Des évaluations moins favorables demeurent cependant pour certains attributs (capacité technologique, reconnaissance des entreprises et des marques, environnement naturel, loisirs et distractions, etc.). Cela dit, que faire aujourd'hui et demain pour promouvoir et consolider une image encore plus positive. L'enquête de l'IRES observe que «Le Maroc continue à être perçu par les ressortissants des pays du G7+ la Russie comme un pays à visiter et, éventuellement, à y assister à des évènements ou à y acheter des produits et des services». Et d'ajouter dans cette même ligne : «Comparativement à la moyenne mondiale, le Royaume est perçu davantage comme une destination touristique et un lieu de repos et de loisirs, plutôt que comme un acteur économique». Voilà la problématique à l'ordre du jour !
Une priorité autour d’un projet de société
La vision Royale a appréhendé depuis des années cette exigence. Elle a été ainsi formulée, voici… cinq ans, dans le discours au Parlement, le 13 octobre 2017 que la nécessité de «reconsidérer notre modèle de développement»; elle a été réitérée un an après devant la même institution en appelant à «une réévaluation du modèle de développement national et à l'élaboration d'une nouvelle approche» intégrée dans «les évolutions de l'environnement national et international». Elle a conduit à la mise sur pied d'une commission nationale consultative ad hoc qui a remis à la fin mai 2021 son rapport. Ce qui a été l'axe central de ce travail a trait, en l'espèce - à l'édification du Maroc de demain et ce dans «une prospective à l'horizon 2035». Objectif : le challenge d'un «Made in Morocco» décliné autour d'un nombre élevé de secteurs et d'activités à fort potentiel dans l'industrie, les services et les ressources naturelles; une ambition aussi qui permette de se démarquer et de se distinguer par la capacité à s'intégrer dans les chaînes de valeur régionales et mondiales.

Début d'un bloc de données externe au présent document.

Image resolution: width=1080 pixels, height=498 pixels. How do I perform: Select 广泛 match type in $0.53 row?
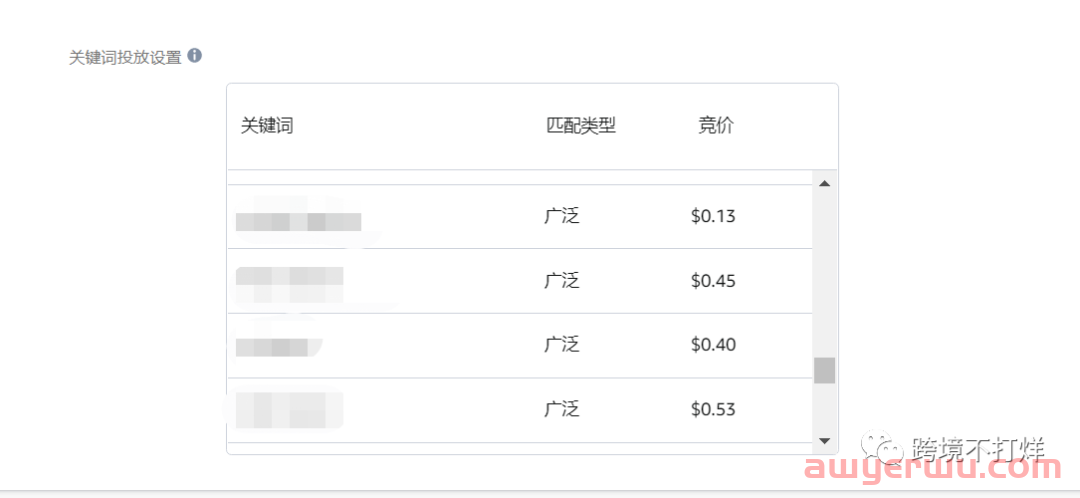[562, 409]
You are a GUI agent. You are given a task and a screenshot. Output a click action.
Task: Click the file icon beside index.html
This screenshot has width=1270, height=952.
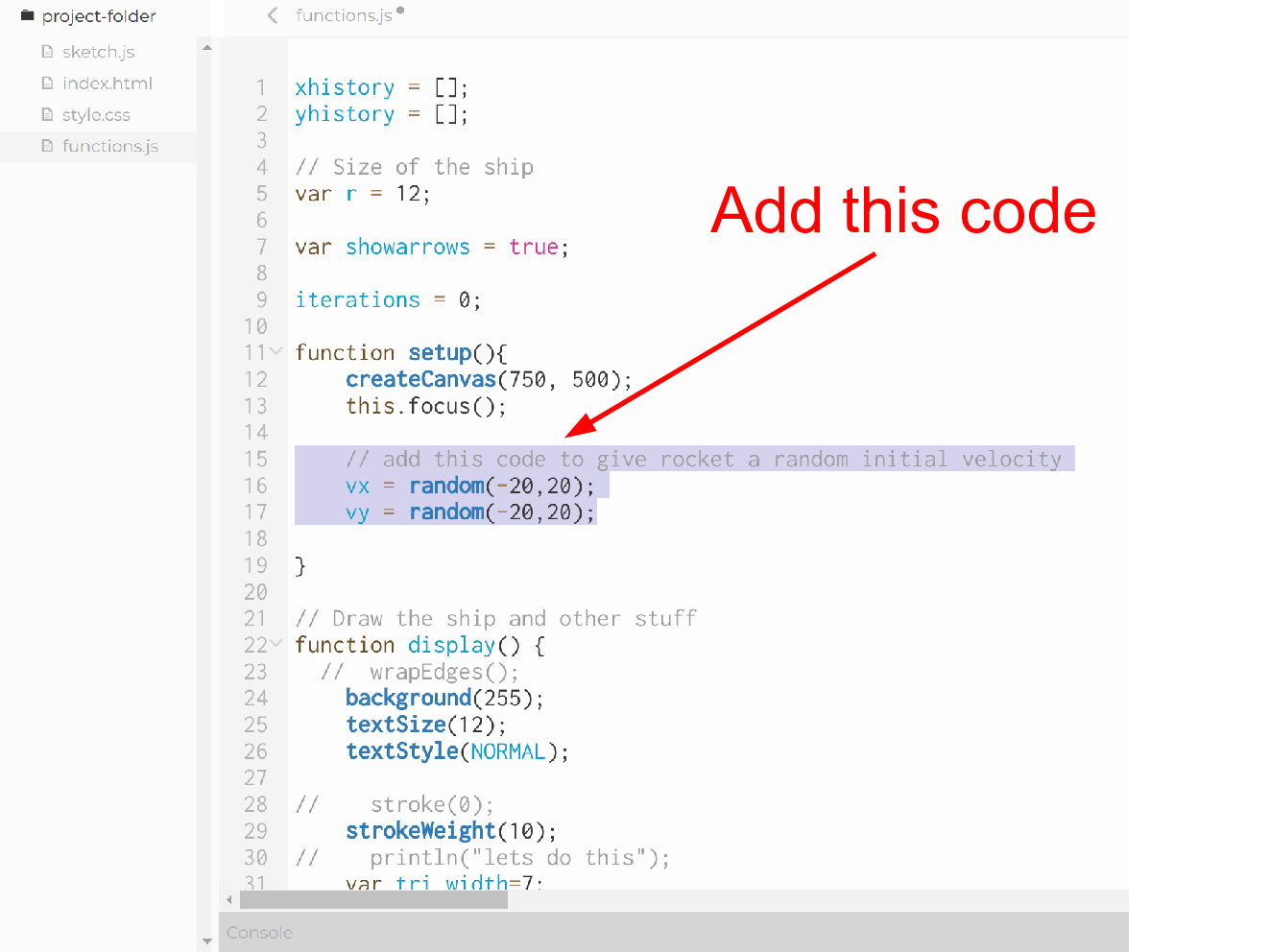pos(47,83)
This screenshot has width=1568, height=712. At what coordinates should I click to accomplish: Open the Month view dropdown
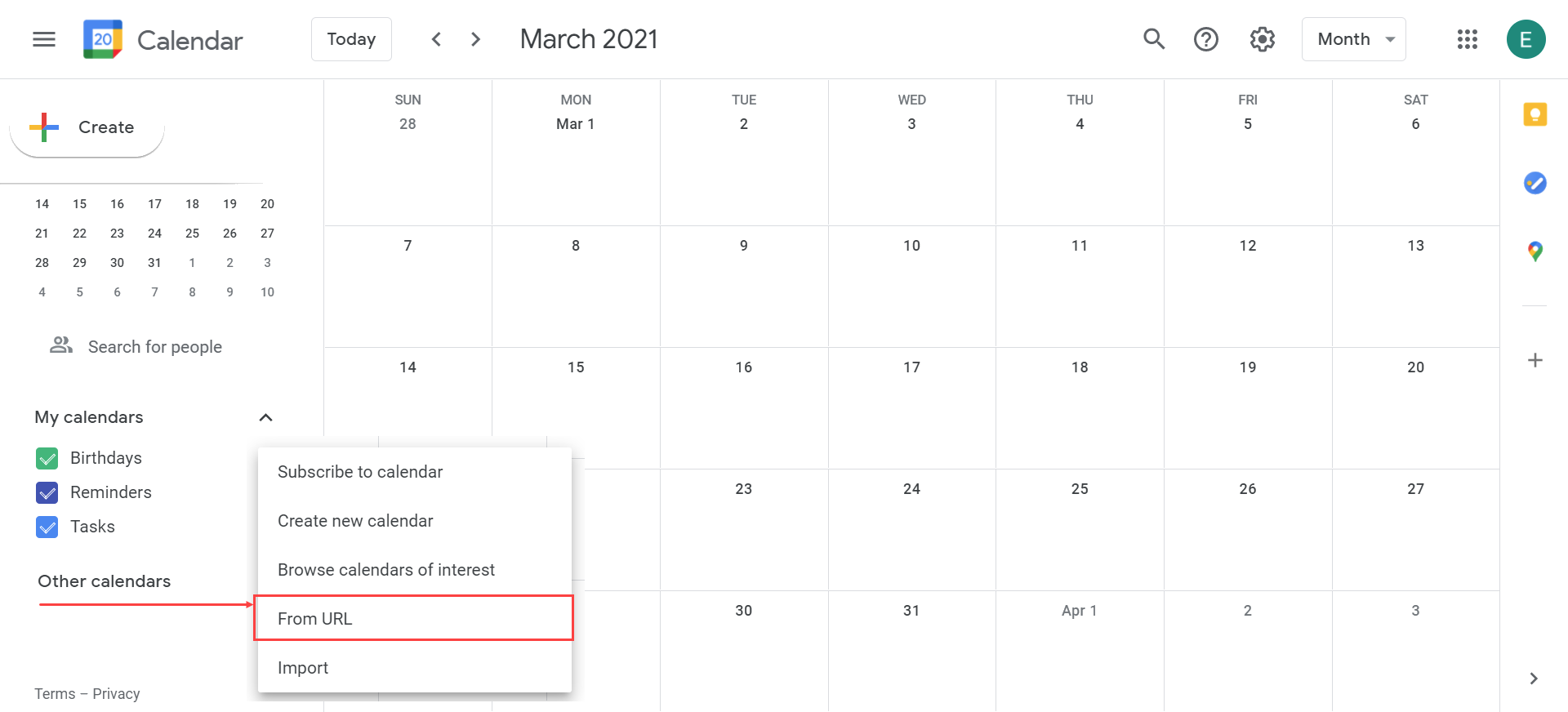point(1353,39)
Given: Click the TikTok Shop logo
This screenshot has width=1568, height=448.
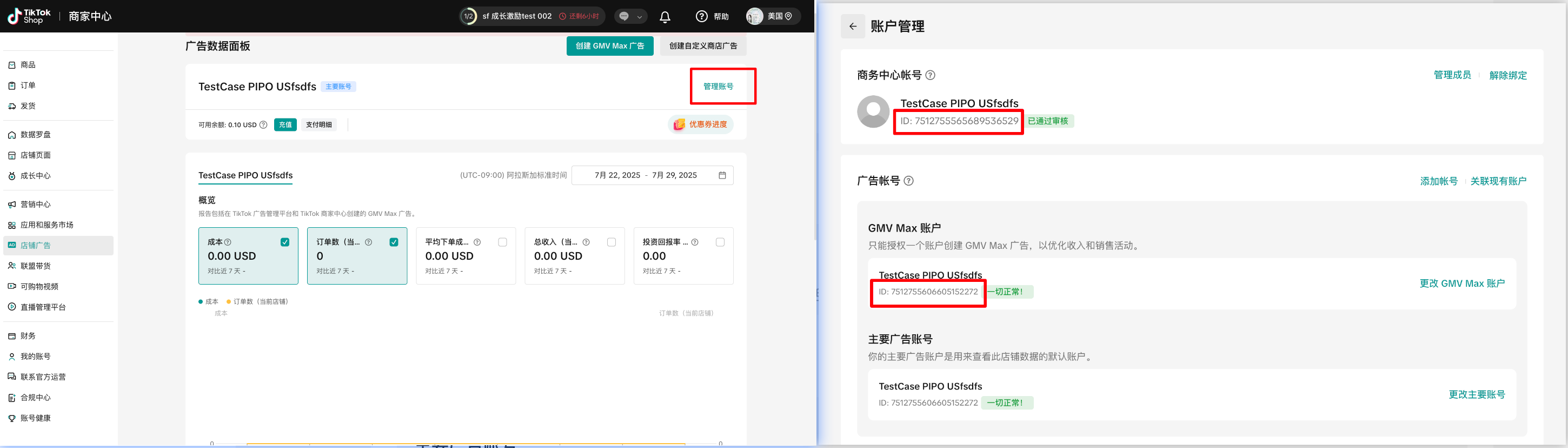Looking at the screenshot, I should coord(29,16).
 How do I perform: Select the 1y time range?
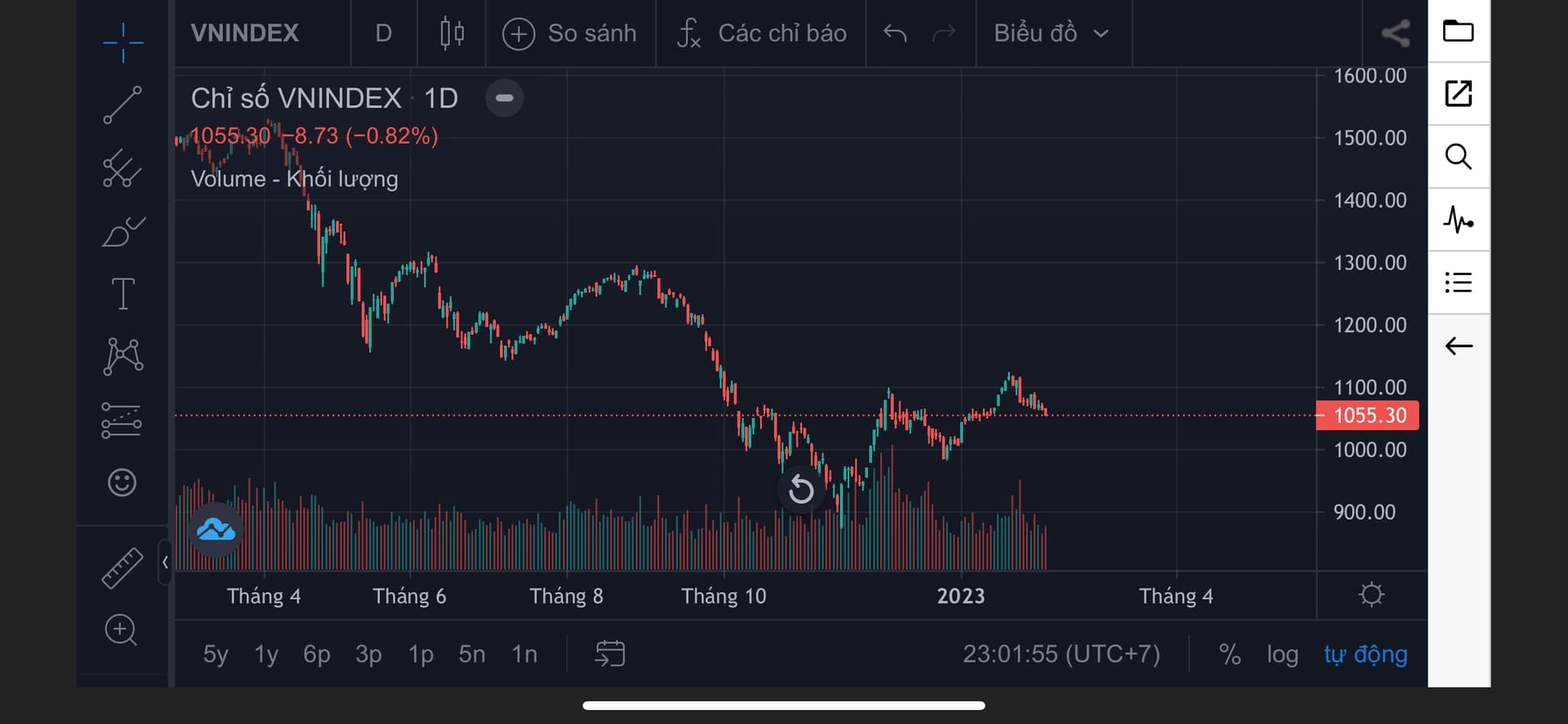pos(266,654)
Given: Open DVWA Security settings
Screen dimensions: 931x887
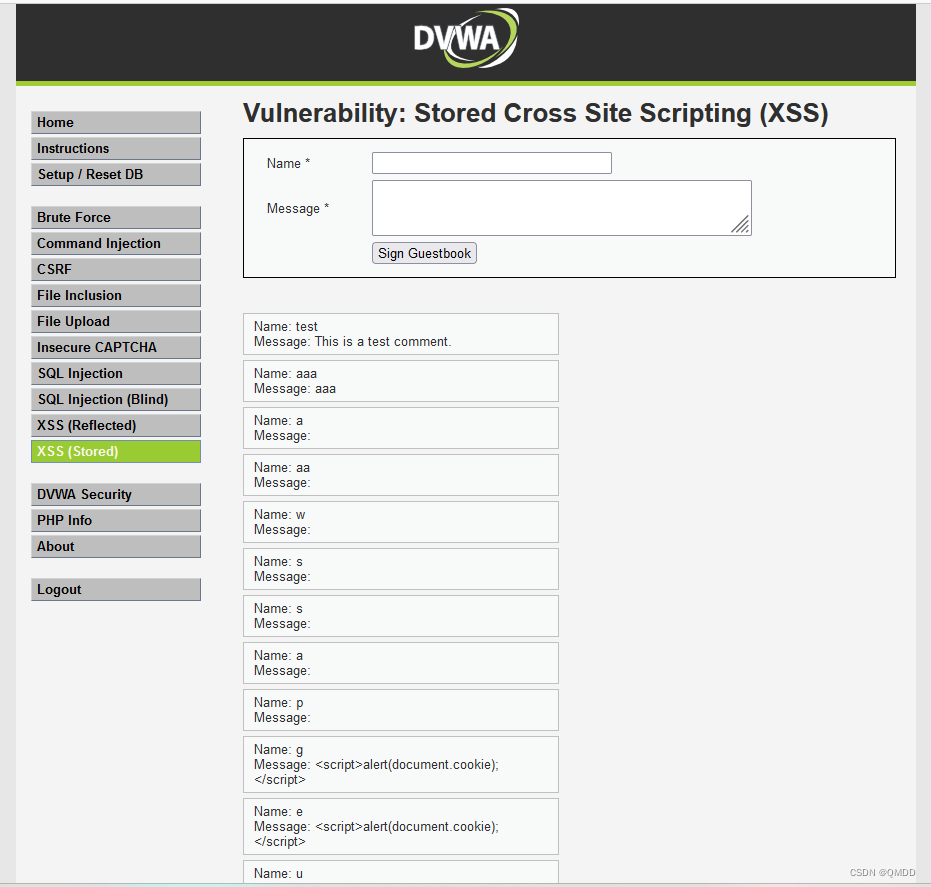Looking at the screenshot, I should coord(115,494).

Des termes de référence liés à l'attractive du Royaume et à son branding. Que mettre en relief ? L'image d'un Maroc tel qu'en lui-même - avec son identité et ses valeurs - mobilisé autour d'un projet de société moderniste, démocratique, pluraliste, jouissant d'une capitalisation liée à la stabilité, à ses institutions et à une cohésion sociale. Un Maroc offrant, par ailleurs, de grandes opportunités économiques dans des secteurs innovants (énergies renouvelables, modèle décarboné, nouvelles technologies, etc.). Une mutualisation des actions et des efforts de l'ensemble des parties prenantes s'impose à l'évidence (ONMT, Asmex,...). Une politique transversale est ainsi requise sur des bases de continuité et d'agilité pour appréhender les mutations de l'environnement international. La consolidation d'un tel branding à l'avenir ne doit pas se limiter à de l'évènementiel épisodique mais se préoccuper d’autre chose au-delà : une démarche créatrice de valeur inscrite au rang d'une priorité stratégique.